Optimisation of a lithium magnesiate for use in the non-cryogenic asymmetric deprotonation of prochiral ketones

A study has been conducted to determine whether lithium magnesiates are feasible candidates for the enantioselective deprotonation of 4-alkylcyclohexanones. The commercially available chiral amine (+)-bis[(R)-1-phenylethyl]amine (2-H) was utilised to induce enantioselection. When transformed to its lithium salt and combined with ⁿBu ₂Mg, improved enantioselective deprotonation of 4-tert- butylcyclohexanone (with respect to the monometallic lithium amide) at 20°C was observed.
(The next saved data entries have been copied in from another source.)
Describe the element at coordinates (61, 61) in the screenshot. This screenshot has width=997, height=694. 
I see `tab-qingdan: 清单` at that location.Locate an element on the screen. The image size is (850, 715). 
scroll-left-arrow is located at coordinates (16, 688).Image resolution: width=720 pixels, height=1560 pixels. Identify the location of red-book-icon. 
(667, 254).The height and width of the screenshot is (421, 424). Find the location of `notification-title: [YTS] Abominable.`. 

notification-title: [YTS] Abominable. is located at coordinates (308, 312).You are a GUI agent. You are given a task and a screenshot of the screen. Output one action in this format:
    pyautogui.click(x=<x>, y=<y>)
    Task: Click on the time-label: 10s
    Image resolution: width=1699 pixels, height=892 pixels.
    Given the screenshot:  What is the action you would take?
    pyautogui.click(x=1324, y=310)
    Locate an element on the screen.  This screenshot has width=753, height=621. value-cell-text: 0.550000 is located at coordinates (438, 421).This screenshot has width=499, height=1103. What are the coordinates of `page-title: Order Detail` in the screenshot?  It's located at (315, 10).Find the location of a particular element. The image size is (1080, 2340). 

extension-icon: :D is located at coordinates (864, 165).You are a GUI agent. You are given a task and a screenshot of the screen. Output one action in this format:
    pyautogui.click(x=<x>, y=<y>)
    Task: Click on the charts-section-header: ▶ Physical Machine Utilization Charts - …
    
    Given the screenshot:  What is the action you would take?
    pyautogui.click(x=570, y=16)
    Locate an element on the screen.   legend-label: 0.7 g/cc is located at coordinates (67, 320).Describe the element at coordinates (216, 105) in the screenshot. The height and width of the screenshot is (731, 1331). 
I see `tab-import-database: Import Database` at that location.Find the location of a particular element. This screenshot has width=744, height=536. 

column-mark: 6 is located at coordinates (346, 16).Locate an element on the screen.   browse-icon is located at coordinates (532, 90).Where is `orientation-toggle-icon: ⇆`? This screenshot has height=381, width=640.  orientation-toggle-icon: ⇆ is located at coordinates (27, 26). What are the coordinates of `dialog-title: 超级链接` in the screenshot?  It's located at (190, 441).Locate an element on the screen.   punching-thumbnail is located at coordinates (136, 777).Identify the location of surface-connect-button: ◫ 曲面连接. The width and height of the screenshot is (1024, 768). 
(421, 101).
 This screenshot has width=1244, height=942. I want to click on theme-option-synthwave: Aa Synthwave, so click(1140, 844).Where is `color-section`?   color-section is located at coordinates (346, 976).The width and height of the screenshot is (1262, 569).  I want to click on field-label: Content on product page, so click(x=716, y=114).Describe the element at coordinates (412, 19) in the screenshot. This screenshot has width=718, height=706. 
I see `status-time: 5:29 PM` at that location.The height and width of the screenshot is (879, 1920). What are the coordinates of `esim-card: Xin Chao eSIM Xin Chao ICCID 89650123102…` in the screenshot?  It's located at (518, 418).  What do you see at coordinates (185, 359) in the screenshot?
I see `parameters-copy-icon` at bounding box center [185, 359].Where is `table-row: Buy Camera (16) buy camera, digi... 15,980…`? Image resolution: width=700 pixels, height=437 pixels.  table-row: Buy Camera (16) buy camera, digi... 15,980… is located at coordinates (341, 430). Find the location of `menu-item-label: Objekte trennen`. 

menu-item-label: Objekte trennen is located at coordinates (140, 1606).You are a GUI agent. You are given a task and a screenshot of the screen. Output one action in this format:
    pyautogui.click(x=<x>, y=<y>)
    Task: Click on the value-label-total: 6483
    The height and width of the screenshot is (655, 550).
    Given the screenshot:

In an attempt to optimise the reaction further, different additives were added to the lithium amide. The best performing deprotonations at 0°C were those in which (Me₃SiCH₂)₂Mg (er pro-S 74:26) and (Me₃SiCH₂)₂Mn (er pro-S 72:28) were added, hence the lithium magnesiate "LiMg(2)(CH₂SiMe ₃)₂" was used in the remainder of the study. The optimum solvent for the reaction was found to be THF. NMR spectroscopic studies of a D₈-THF solution of "LiMg(2)(CH₂SiMe ₃)₂" appear to show that this mono-amide bis-alkyl species is in equilibrium with a bis-amide mono-alkyl compound (and a tris-alkyl lithium magnesiate). When a genuine bis-amide lithium magnesiate solution is used, the deprotonation results were essentially identical to those obtained for "LiMg(2)(CH₂SiMe₃)₂". By adding LiCl to "LiMg(2)(CH₂SiMe₃)₂" the er at 0°C improved to 81:19. At -78°C good yields and an er of 93:7 were obtained. This LiCl-containing base was used to successfully deprotonate other 4-alkylcyclohexanones.